I live in Palo Alto. As far as I know, we don’t actually manufacture any technology products in significant quantities any more. Yet lots of people who live and work here make a great living focusing on technology innovation. As Don Boudreaux is fond of pointing out on his blog and in letters to the mainstream media, there is no difference in the trade between Palo Alto and San Jose and the trade between Palo Alto and Shanghai. In fact, I know lots of people in the technology industry who work on innovations here in the Bay Area and then fly to Singapore, Taipei, or Shanghai to work with people at the factories cranking out units.
Certainly, I acknowledge that a government can affect the ability of its citizens to compete in the global economy. But the best way to support its citizens is to reduce the barriers to creating new businesses and then enable those businesses to access markets, whether those markets are down the freeway or across the world. One of the worst thing a government could do is fight a trade war, which is what Grove advocates in the third-to-last paragraph of his essay.
The ingenuity of American engineers and entrepreneurs is doing just fine, as my data shows. We don’t need an industrial policy.
Dave Lambert pointed me to this new Kauffman Foundation paper by Tim Kane about job creation in the US. Then Will Ambrosini pointed to this Growthology post which reproduces the money diagram from page 5 :
Look carefully. Then think about this statement about US job creation:
The only firms that create jobs on average are brand new ones.
So yes, you can save the world with startups.
On a recent business trip trying to drum up support for RSCM, someone asked Dave and me why such obviously talented guys were starting a fund instead of a company. I’ve been thinking about that question for the last week and have a much better answer than the one I gave.
I want to make the world a better place.
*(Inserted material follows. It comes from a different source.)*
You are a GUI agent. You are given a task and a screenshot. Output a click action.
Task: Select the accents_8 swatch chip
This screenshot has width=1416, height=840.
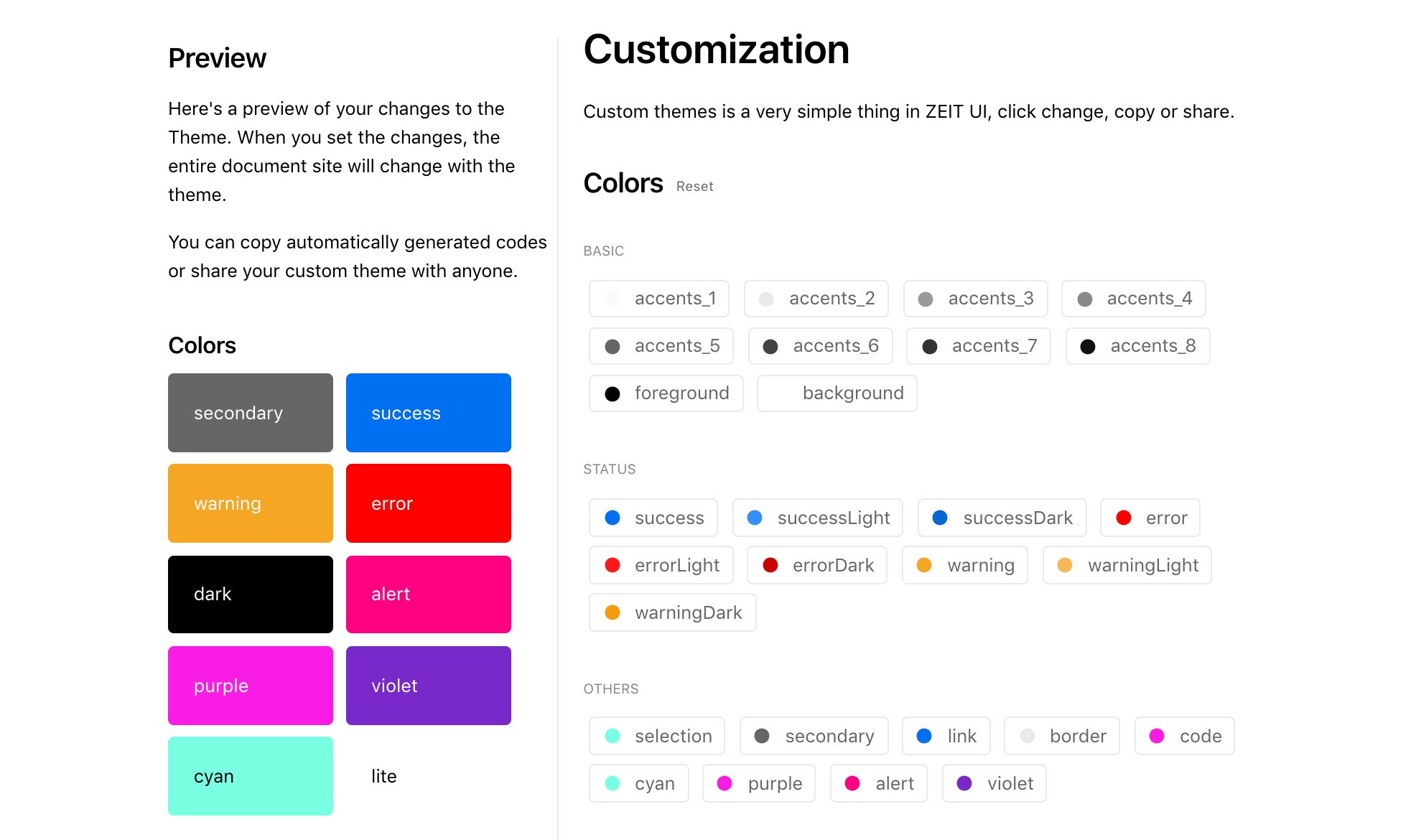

But it’s not clear precisely what interventions will lead to the best outcomes over the long term. I think I’m a really smart guy, but I’m quite sure I can’t evaluate all the potential interactions within a system as complex as the world society to figure out the optimal plan.
Luckily, I don’t have to be that smart. We just have to collectively be that smart. And economic markets are the best way I know to organize collective action. The more effectively we can all create value, the better off we’ll all be. Creating wealth won’t directly solve a lot of problems, but it enables the solution of an incredibly wide range of problems.
So here’s the math that leads to my conclusion that increasing the number of startups we can fund is the best thing I can do for the world. This study shows that a 5% improvement in startup creation leads to about a half a percentage point improvement in the economic growth rate. If we could increase the rate of startup creation by 10%, we could add a full percentage point to our economic growth rate.
From this dataset, I determined that the world GDP growth rate over the last 30 years has been about 4%. So we could probably achieve a 5% growth rate by increasing startup formation by 10%.
This seemingly small shift has dramatic results over the long term. In 50 years, world GDP would be 60% (1.6x) greater. In 100 years, GDP would be 160% (2.6x) greater. I think a world in which everyone were 2.6x richer would be pretty sweet. That’s a gift I want to give to my great-great grandchildren.
Seed-stage startups are the key because that’s where businesses are born. A larger pool of innovative seed stage companies will naturally attract a larger pool of investment in later stages. About $10B every year goes to professional investments in seed-stage startups in the US. So if we can add $1B, that’s 10%. Even better, if we develop a better process, this process can be copied all over the world. If it’s a lot better, I bet we can do significantly exceed a 10% improvement.
That’s why I’m focusing my time on revolutionizing the process for funding seed-stage startups.